(Directions): From the entries that follow, reproduce exactly and only the lines from the line with "The height and width of the screenshot is (414, 1412)." to the line with "Given: Open DevTools", endpoints included.

(Records to process):
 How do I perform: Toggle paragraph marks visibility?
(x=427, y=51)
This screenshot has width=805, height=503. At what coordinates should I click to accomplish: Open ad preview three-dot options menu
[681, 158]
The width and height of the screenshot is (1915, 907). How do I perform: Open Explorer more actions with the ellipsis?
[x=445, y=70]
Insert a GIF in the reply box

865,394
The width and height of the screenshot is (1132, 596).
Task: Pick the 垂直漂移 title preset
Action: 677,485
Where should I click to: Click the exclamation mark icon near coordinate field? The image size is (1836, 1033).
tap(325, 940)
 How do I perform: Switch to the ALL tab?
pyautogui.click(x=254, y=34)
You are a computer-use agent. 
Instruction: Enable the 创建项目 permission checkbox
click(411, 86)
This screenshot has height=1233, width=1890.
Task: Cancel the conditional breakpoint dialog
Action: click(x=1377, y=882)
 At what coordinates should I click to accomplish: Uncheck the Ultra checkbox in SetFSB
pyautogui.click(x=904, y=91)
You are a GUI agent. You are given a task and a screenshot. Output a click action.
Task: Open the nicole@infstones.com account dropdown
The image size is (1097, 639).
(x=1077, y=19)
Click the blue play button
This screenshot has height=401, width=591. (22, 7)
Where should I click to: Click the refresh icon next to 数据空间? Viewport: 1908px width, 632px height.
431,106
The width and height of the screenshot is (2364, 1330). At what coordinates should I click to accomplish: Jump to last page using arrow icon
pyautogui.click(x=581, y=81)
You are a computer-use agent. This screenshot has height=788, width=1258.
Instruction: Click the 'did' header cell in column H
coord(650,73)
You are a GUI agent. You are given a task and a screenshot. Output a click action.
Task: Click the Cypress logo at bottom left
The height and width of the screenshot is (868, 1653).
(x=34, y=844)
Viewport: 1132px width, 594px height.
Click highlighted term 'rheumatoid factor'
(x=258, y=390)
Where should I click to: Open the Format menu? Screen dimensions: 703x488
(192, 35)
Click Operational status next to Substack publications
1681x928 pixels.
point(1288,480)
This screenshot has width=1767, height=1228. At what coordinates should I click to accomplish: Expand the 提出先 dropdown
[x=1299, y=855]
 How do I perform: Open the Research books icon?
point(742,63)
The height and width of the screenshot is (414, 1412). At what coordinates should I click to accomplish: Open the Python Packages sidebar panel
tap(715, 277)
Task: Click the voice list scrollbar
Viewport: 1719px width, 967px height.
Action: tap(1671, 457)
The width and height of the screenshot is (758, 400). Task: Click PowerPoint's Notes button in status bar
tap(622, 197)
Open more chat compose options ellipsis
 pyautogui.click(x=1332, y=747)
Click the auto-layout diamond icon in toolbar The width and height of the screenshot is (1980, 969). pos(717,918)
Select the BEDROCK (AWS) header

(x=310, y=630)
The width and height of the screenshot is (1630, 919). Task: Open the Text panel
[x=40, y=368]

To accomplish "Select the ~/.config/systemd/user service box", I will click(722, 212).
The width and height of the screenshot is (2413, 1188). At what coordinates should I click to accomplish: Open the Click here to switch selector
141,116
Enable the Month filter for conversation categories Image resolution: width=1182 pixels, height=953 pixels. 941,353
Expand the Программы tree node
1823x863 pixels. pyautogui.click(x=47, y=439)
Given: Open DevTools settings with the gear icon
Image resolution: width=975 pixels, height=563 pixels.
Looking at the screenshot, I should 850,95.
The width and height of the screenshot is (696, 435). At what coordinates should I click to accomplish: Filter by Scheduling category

(Response below):
The height and width of the screenshot is (414, 1412). At what coordinates should I click to accomplish: Open the Python Packages sidebar panel
tap(715, 277)
Task: Click the voice list scrollbar
Viewport: 1719px width, 967px height.
Action: tap(1671, 457)
The width and height of the screenshot is (758, 400). Task: Click PowerPoint's Notes button in status bar
tap(622, 197)
Open more chat compose options ellipsis
 pyautogui.click(x=1332, y=747)
Click the auto-layout diamond icon in toolbar The width and height of the screenshot is (1980, 969). pos(717,918)
Select the BEDROCK (AWS) header

(x=310, y=630)
The width and height of the screenshot is (1630, 919). Task: Open the Text panel
[x=40, y=368]

To accomplish "Select the ~/.config/systemd/user service box", I will click(722, 212).
The width and height of the screenshot is (2413, 1188). At what coordinates should I click to accomplish: Open the Click here to switch selector
141,116
Enable the Month filter for conversation categories Image resolution: width=1182 pixels, height=953 pixels. 941,353
Expand the Программы tree node
1823x863 pixels. pyautogui.click(x=47, y=439)
Given: Open DevTools settings with the gear icon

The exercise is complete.